Updated: Dec 11, 2021
"I thought we could turn it around, obviously I was wrong...I think in retrospect, yeah, we should have left..I don't think it was possible for us to leave abruptly after killing bin Laden (in 2011), but clearly we should have left earlier than we did. We need to examine in the military that can-do spirit and can we understand why to often we say yes to a mission when we should say no..."
ADM (Ret) Michael Mullen
Former Chairman, Joint Chiefs of Staff (2007-2011)
22 August 2021
Wow...let that quote sink in for a minute. This was the senior military officer at the height of the war in Afghanistan. He was among the best and the brightest...and this is what we got from this dope? William Westmoreland called...he wants his debacle back. When a democracy decides to expend blood and treasure in a foreign land, it better:
Have the backing of the American people
Have a clearly defined and measurable objective
Have a clearly defined exit strategy
We had none of these in Afghanistan after 2002. Now while in a democracy, it is elected civilian leadership that decides where and when to expend blood and treasure, it's the military that executes the strategy. Once senior military leadership salutes and takes the mission, they are equal partners in the effort. I'm not talking about the grunts...I'm talking about senior military decision makers. It's not good enough to simply salute and say "yes sir" when given a mission that in your best military judgement will be a failure. You either convince the civilian leadership to follow your advice, or resign and be very public about why. To retire like Mullen, and then have this epiphany about what you should have done, is one of the problems we have in the current military officer corps. There is clearly a problem here that needs to be addressed.
Breaking It Down
Any effort with boots on the ground requires the support of the American people for the duration of effort. Our effort in Afghanistan had American support until roughly 2011...at the latest, when bin Laden was killed. For the last ten years, there was no American support for this effort at worst, or people just didn't really give a shit at the worst. After Al Quaeda was neutralized in Afghanistan, there was no clearly defined objective. If the counter-terrorist (CT) mission was accomplished (according to Mullen)...what was our reason for being there? Nation building? Counter-insurgency (CI)?...Train and equip? Bottom line: no one knew...or cared...as long as US taxpayer dollars were being showered on a corrupt government, corrupt army and a bunch of contractors. The US military leadership in Afghanistan was certainly in a position to clearly see that the effort was not in any way capable of achieving any objective. Yet, these are the same military officers that sent glowing reports to Washington on how well the Afghan Army was doing. As recent events clearly show...they were liars. Lastly, the US obviously had no clearly defined exit strategy that would be on favorable terms for the country. The strategy seemed to end up being: let's sit down with the guys that kicked everyone's ass...smoke a peace pipe...and call it a day.

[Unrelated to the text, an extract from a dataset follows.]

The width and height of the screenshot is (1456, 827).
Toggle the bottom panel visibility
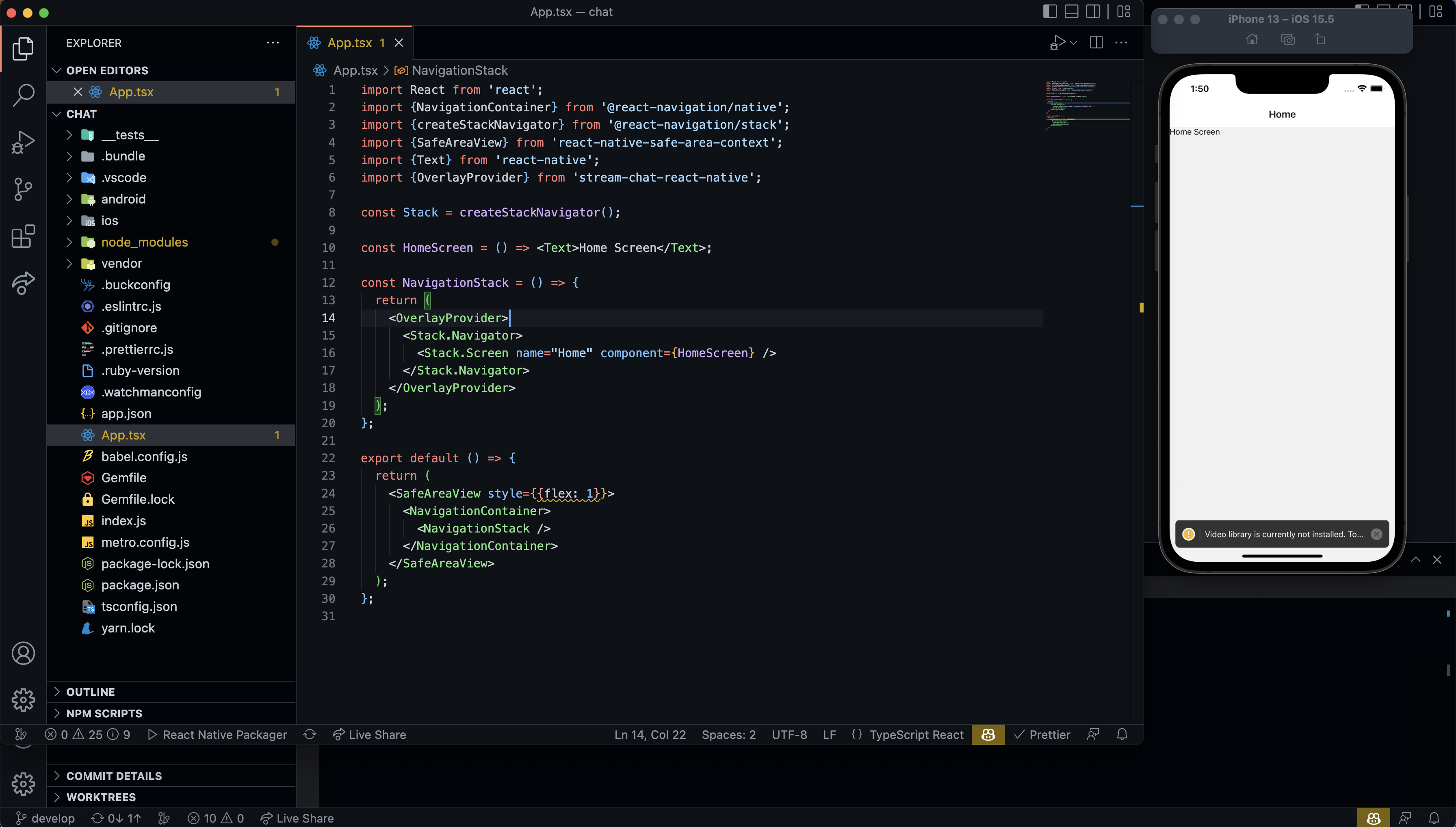(x=1071, y=11)
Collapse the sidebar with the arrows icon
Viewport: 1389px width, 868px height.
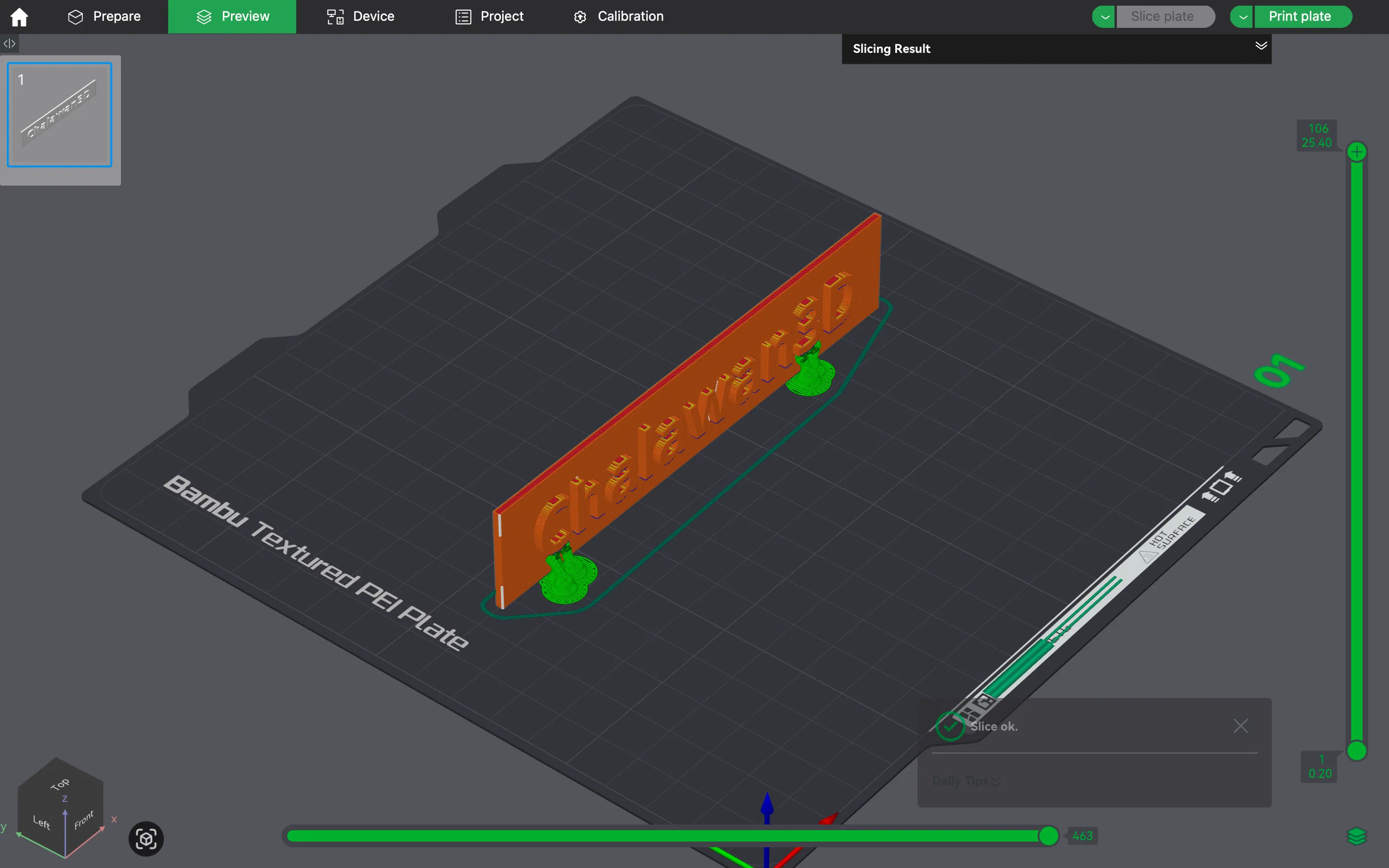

You want to convince Americans to support putting their sons and daughter in harms way? Institute a draft...and see how that goes. Many Americans were against the war in Vietnam by 1967. There was a draft at the time, but there were to many exemptions, primarily for people enrolled in college. So the poor and uneducated were drafted and fought. When the college exemption was lifted in 1969...guess what happened? What....you are sending our...white...smart...college students to fight where?! No you aren't! The reason why our effort in Vietnam ended as early as it did...compared to Afghanistan...was because of the draft and the impact it had on the public. Fast forward to 2001. We no longer have a draft because we have a highly paid, professional, volunteer military force. Most Americans are now not really committed to any of our military expeditions. As a result, there is no pressure on civilian leadership to define objectives and terminate these foreign entanglements. There is no pressure on military leadership either, as war zones are great for getting your ticket punched and a promotion. Speaking freely is not career enhancing. This country can't have it both ways...never-ending wars require never-ending commitment.
Plenty Of Blame
So for the last 60 years, elected civilian officials have been unable to plan and execute American involvement in foreign wars. Senior military officers have been unwilling to confront these leaders when they know these decisions are wrongheaded. It's time to take these decisions out of their hands and put it back where it belongs: the American people. A draft will cause the entire country to have skin in the game when the flag draped caskets start returning. Oh, the military will squeal how draftees are unmotivated, hard to train, lack will...blah...blah. Guess what?...since draftees are a snapshot of the American public...does that tell you something about what the public thinks about the effort they are being drafted for?